The languages used mostly in our sample set were Java and JavaScript by a wide margin. This means in turn that the results of this study should be mostly interpreted with regard to projects with these languages, since we do not know the effect of the use of different general purpose languages on the questions asked.
With regard to DSLs, we only asked for types. Here, it has become abundantly clear that nearly all projects used the top five categories of DSLs, namely languages for the user interface, (shell) scripting, building, querying, and configuring. It will be interesting in the future to look into these categories in more detail and separate out the individual languages in use.
Only 12 respondents reported having created their own languages. Thus, although creating custom DSLs has been an active research topic for some time now (Fowler 2011), this was not a common phenomenon in our sample of industrial respondents.
It is important to note here that about 66% of respondents indicated that their last project was either a web application (36%) or a client/server application (30%). This might also indicate why the number of languages was higher than in our previous study, as the use of DSLs in those types of systems is very common.
Finally, there is no clear answer with regard to the question of the use of a project’s languages by developers. Figure 7 has shown that basically all possible options from "just one language" to "all of the languages" were selected. In general, there seem to be different philosophies at work regarding the allocation of work to developers or, more general, developer training.

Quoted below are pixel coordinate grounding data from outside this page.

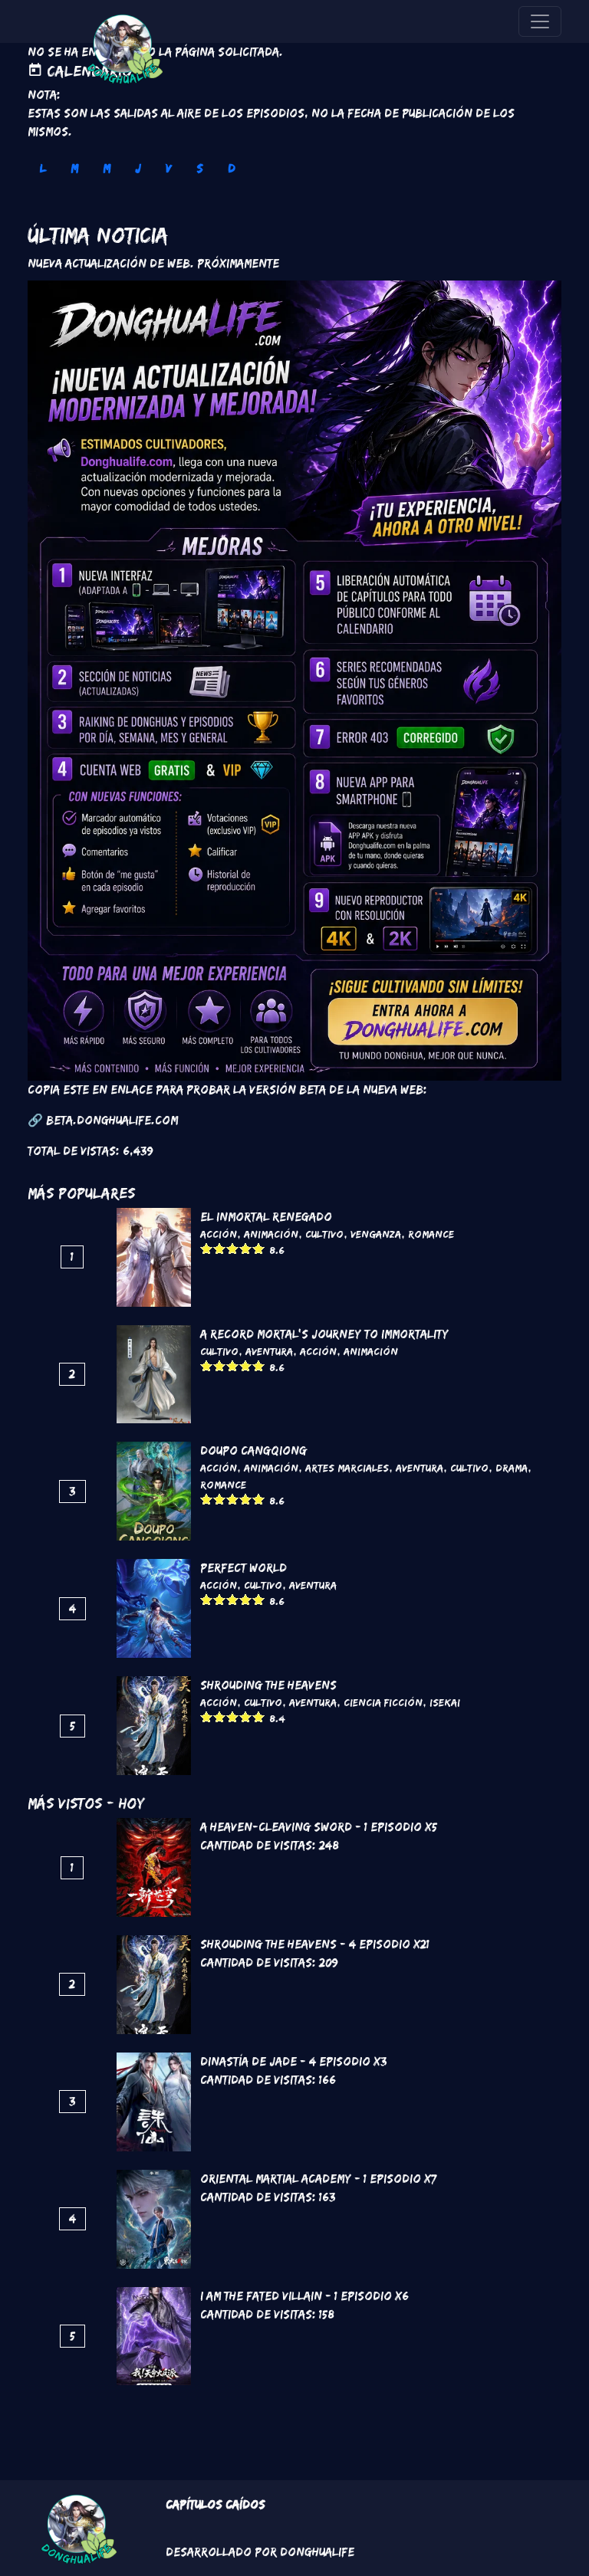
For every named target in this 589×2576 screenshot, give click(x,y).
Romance (431, 1234)
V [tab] (169, 168)
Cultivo (324, 1234)
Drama (511, 1468)
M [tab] (74, 168)
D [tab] (231, 168)
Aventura (269, 1351)
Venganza (375, 1234)
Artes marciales (347, 1468)
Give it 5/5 (258, 1248)
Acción (218, 1234)
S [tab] (199, 168)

As we have seen in the comments to the question on benefits and problems, several recipients indicated problems precisely when not all team members were able to understand all languages, which is related to but not exactly the same question we asked here (which was about writing code in these languages). This seems like a natural step to follow up in future research.
To summarize our answer to RQ1: Multi-language programming is indeed common with an average of seven languages. Our sample set included mostly Java/JavaScript projects. Most projects used DSLs from the UI, configuration, shell scripting, querying, and building domains. Only 9% of respondents used custom languages. The developer-to-language ratio ranged freely from one language per developer to developers writing code in all present languages.
RQ2
Our second research question was What are the benefits and problems developers encountered in the use of multiple languages? Do developers feel that multi-language programming has/will increase or decrease over time?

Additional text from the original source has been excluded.